The murder of pregnant Marine Lance Cpl. Maria Lauterbach and her unborn child, brings to the surface both the unfortunate phenomenon of the murder of pregnant women and the societal complacence that makes such tragedies commonplace. I was shocked to learn that the leading cause of death among pregnant women in the United States is murder. Horrifying.
A study published in the March 2005 edition of the American Journal of Public Health found that homicide was a leading cause of death among pregnant women in the United States between 1991 and 1999. Data taken from the Pregnancy Mortality Surveillance System at the Centers for Disease Control and Prevention found that the pregnancy-associated homicide ratio was 1.7 per 100,000 live births.

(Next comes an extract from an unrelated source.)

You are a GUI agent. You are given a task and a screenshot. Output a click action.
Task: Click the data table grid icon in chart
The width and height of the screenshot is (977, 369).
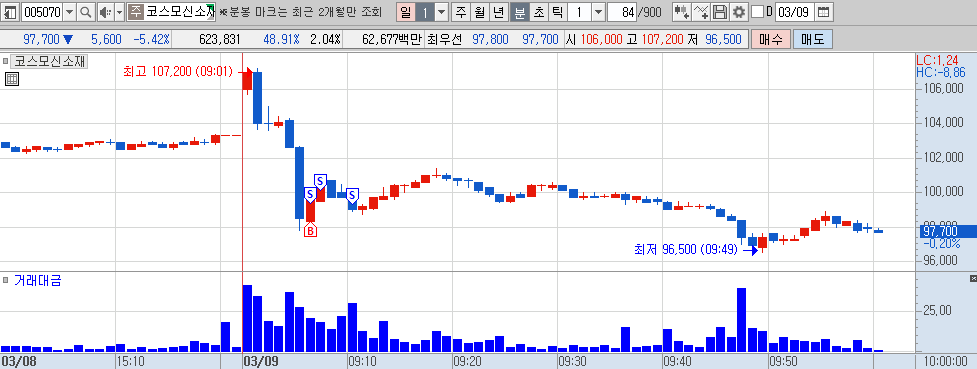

A 2001 study published by the Journal of the American Medical Association said 20 percent of Maryland women who died during pregnancy were murdered. Researchers found the same trend in New York from 1987-1991 and in the Chicago area from 1986-1989. According to the CDC, approximately 324,000 pregnant women are hurt by an intimate partner or former partner each year.
In this particular case, the suspect, whom Lance Cpl. Lauterbach had accused recently of raping her, is another Marine, a man of honor presumably. Semper Fi is what we expect. Not here.
In law the man is presumed innocent. In any event, it is ironic that in this case the military, sworn to protect the our country and especially the vulnerable, is in the predicament of explaining how a woman who cried for help is now dead. I don’t suppose this will raise the issue of the way in which women have been integrated into all facets of public life, as if they were men, has, indeed, made the modern woman just “one of the boys.”
Even the National Organization of Women has acknowledged the statistics concerning the rate of death by murder relative to pregnant women. Of course, the vulnerability of pregnant women is best addressed, in their view, by the availability of abortion. I have not seen a breakdown of the statistics, but I would be interested. The article linked to above, suggests that pregnant women might die just as often at the hands of other women as at the hands of men, but I don’t think so. Would it be so unreasonable to follow the hunch that they and their child are murdered most often because the pregnancy is unwanted by the man?
We have ourselves one big problem, and our arrogant social engineers are still not likely to see the obvious.